Data records
>> Start

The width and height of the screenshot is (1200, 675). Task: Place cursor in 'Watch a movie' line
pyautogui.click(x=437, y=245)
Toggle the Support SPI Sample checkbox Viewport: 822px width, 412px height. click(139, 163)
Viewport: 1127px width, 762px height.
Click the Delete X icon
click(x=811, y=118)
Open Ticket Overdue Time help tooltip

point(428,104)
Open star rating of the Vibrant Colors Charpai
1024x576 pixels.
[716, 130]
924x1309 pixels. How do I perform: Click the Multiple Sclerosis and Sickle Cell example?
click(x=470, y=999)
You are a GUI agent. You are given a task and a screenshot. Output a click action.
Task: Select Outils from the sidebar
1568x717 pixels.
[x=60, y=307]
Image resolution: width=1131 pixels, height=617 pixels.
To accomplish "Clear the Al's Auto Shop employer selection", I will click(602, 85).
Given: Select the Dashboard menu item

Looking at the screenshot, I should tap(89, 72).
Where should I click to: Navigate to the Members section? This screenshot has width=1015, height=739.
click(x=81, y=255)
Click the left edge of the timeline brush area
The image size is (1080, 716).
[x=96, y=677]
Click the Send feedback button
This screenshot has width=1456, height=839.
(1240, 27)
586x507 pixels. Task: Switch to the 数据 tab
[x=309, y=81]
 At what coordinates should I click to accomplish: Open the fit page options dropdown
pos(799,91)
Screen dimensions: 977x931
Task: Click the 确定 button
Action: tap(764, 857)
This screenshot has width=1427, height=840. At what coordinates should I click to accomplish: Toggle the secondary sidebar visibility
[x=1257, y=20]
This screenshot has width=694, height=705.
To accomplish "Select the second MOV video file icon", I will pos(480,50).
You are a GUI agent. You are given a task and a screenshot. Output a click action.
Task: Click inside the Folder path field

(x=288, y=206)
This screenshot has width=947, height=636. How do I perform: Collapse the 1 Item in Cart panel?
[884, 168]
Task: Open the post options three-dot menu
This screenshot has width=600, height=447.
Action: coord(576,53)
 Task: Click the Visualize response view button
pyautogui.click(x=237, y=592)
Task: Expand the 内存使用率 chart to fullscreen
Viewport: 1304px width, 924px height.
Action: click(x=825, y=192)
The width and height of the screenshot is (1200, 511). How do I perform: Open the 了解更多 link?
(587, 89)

>> End

■ YOUR OBJECTIVE:
Rewrite the lines above, replacing "Viewport" with "Window" wherever it appears and leaving everything else unchanged.

■ SOLUTION TO THE PROBLEM:
The width and height of the screenshot is (1200, 675). Task: Place cursor in 'Watch a movie' line
pyautogui.click(x=437, y=245)
Toggle the Support SPI Sample checkbox Window: 822px width, 412px height. click(139, 163)
Window: 1127px width, 762px height.
Click the Delete X icon
click(x=811, y=118)
Open Ticket Overdue Time help tooltip

point(428,104)
Open star rating of the Vibrant Colors Charpai
1024x576 pixels.
[716, 130]
924x1309 pixels. How do I perform: Click the Multiple Sclerosis and Sickle Cell example?
click(x=470, y=999)
You are a GUI agent. You are given a task and a screenshot. Output a click action.
Task: Select Outils from the sidebar
1568x717 pixels.
[x=60, y=307]
Image resolution: width=1131 pixels, height=617 pixels.
To accomplish "Clear the Al's Auto Shop employer selection", I will click(602, 85).
Given: Select the Dashboard menu item

Looking at the screenshot, I should tap(89, 72).
Where should I click to: Navigate to the Members section? This screenshot has width=1015, height=739.
click(x=81, y=255)
Click the left edge of the timeline brush area
The image size is (1080, 716).
[x=96, y=677]
Click the Send feedback button
This screenshot has width=1456, height=839.
(1240, 27)
586x507 pixels. Task: Switch to the 数据 tab
[x=309, y=81]
 At what coordinates should I click to accomplish: Open the fit page options dropdown
pos(799,91)
Screen dimensions: 977x931
Task: Click the 确定 button
Action: tap(764, 857)
This screenshot has width=1427, height=840. At what coordinates should I click to accomplish: Toggle the secondary sidebar visibility
[x=1257, y=20]
This screenshot has width=694, height=705.
To accomplish "Select the second MOV video file icon", I will pos(480,50).
You are a GUI agent. You are given a task and a screenshot. Output a click action.
Task: Click inside the Folder path field

(x=288, y=206)
This screenshot has width=947, height=636. How do I perform: Collapse the 1 Item in Cart panel?
[884, 168]
Task: Open the post options three-dot menu
This screenshot has width=600, height=447.
Action: coord(576,53)
 Task: Click the Visualize response view button
pyautogui.click(x=237, y=592)
Task: Expand the 内存使用率 chart to fullscreen
Window: 1304px width, 924px height.
Action: click(x=825, y=192)
The width and height of the screenshot is (1200, 511). How do I perform: Open the 了解更多 link?
(587, 89)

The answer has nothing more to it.